Items from a dataset:
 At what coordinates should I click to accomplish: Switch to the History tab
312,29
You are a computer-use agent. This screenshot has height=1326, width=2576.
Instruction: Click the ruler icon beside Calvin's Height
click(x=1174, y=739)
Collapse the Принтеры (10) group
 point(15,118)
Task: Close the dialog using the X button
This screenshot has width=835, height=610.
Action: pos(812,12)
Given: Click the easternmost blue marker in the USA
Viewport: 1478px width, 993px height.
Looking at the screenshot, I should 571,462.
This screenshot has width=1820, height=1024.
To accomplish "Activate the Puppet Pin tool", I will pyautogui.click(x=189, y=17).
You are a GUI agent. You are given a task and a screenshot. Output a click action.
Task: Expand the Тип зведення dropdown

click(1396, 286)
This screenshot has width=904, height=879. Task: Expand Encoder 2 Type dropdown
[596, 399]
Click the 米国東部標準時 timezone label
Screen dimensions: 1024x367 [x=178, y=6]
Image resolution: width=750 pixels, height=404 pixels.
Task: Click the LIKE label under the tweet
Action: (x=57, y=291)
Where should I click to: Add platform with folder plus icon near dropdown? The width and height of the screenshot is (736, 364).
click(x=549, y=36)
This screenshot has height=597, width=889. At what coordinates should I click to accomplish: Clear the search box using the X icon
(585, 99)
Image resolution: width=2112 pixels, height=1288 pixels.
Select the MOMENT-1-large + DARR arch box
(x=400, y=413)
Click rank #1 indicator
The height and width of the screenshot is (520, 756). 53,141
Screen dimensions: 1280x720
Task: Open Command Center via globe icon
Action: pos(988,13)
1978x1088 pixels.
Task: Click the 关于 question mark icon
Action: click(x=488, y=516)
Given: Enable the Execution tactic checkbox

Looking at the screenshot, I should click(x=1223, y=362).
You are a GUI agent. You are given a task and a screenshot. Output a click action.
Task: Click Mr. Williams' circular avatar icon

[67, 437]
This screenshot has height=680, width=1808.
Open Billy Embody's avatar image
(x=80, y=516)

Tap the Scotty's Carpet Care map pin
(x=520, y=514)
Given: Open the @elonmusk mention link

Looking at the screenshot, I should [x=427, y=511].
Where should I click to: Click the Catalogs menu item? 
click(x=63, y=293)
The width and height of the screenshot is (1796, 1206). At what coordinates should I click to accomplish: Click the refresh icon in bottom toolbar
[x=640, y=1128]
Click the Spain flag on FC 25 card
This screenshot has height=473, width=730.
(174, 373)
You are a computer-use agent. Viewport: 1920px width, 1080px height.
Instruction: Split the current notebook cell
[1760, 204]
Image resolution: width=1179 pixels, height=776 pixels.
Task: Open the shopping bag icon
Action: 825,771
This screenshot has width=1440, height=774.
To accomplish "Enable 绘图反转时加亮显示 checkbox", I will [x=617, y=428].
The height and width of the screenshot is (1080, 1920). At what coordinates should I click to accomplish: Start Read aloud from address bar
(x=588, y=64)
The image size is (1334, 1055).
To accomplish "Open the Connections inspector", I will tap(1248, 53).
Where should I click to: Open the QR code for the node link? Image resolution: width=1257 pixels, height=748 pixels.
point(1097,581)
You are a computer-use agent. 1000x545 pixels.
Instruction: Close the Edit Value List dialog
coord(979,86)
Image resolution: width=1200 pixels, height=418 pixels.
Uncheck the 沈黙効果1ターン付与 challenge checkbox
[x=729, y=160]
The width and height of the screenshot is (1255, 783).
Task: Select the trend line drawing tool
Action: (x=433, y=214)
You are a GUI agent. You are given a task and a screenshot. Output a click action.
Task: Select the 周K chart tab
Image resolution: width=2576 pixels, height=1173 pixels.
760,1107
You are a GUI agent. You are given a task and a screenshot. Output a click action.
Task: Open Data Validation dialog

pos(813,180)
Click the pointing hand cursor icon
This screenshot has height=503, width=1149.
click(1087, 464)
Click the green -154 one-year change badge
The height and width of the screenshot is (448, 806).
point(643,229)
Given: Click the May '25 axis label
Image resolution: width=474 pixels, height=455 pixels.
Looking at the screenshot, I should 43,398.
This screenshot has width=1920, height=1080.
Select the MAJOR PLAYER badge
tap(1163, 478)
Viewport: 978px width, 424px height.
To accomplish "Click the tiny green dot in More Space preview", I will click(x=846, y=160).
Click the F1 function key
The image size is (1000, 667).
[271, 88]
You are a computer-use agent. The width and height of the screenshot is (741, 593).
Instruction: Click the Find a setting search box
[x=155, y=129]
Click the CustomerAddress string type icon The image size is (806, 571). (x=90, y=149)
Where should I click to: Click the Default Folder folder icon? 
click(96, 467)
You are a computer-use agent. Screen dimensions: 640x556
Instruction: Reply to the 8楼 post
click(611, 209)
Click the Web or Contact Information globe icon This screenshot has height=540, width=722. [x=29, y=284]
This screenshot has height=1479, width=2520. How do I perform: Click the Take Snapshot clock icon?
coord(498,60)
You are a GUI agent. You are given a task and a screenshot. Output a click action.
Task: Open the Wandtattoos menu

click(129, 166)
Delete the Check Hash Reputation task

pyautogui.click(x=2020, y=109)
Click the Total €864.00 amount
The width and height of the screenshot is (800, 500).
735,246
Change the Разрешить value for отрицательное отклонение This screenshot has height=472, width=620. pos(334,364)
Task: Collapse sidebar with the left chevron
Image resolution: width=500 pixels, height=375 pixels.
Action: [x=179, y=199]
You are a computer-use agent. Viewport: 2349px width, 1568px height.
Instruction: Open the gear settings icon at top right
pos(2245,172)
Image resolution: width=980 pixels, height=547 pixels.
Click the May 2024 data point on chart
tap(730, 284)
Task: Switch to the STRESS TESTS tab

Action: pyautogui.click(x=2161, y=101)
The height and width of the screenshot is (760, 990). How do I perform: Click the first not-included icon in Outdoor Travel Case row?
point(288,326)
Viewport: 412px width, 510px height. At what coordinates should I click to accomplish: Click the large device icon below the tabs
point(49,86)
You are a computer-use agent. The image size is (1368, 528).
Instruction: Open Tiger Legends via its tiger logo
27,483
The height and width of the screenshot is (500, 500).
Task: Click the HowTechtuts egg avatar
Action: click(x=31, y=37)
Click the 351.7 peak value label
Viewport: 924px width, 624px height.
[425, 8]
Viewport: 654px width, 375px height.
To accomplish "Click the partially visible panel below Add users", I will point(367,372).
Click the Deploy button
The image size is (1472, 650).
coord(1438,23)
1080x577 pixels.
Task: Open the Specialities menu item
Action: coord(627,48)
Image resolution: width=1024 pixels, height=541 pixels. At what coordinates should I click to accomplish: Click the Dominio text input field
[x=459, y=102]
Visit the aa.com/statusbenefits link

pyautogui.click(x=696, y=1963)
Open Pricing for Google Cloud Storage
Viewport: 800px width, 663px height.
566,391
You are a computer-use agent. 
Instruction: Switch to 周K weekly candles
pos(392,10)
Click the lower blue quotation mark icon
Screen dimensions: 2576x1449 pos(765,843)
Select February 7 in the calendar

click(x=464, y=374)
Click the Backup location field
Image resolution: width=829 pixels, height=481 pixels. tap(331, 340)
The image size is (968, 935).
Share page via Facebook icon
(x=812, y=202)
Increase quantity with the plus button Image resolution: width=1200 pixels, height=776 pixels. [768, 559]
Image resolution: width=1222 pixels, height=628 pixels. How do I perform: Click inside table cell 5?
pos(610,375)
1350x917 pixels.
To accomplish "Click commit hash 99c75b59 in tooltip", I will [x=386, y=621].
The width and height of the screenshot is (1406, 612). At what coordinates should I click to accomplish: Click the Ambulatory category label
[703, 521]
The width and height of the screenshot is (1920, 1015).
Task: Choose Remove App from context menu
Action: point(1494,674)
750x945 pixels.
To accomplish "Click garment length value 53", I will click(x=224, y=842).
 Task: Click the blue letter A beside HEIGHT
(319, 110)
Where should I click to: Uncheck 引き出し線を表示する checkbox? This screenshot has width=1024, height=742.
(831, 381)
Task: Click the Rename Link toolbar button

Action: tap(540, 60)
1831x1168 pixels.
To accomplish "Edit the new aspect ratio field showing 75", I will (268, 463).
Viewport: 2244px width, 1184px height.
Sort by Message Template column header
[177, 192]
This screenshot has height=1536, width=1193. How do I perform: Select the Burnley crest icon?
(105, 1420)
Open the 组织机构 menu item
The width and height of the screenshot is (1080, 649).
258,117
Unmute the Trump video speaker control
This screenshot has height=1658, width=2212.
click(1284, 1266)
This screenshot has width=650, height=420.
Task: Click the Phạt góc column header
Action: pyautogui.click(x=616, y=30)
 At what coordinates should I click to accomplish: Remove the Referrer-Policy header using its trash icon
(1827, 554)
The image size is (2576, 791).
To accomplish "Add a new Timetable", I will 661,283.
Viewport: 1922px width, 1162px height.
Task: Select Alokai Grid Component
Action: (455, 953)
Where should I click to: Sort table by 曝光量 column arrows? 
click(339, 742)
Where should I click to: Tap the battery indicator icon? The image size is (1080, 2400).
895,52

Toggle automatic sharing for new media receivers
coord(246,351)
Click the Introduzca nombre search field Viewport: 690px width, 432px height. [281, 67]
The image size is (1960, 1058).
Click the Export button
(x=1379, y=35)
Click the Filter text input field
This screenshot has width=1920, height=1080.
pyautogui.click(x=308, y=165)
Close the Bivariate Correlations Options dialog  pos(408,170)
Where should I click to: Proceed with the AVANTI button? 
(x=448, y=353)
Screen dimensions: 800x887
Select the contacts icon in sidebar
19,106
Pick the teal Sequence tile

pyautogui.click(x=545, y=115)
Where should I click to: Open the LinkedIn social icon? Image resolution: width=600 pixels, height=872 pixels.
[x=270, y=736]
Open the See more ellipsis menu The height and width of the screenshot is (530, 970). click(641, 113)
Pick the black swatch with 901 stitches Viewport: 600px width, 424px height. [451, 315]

__TO DO__
Can you write out everything from the line containing "Where should I click to: Click the Default" down to the line containing "click(611, 209)" as a JSON list of strings, one string per line, with blank lines left out?

__ANSWER TO THE PROBLEM__
[
  "Where should I click to: Click the Default Folder folder icon? ",
  "click(96, 467)",
  "You are a computer-use agent. Screen dimensions: 640x556",
  "Instruction: Reply to the 8楼 post",
  "click(611, 209)"
]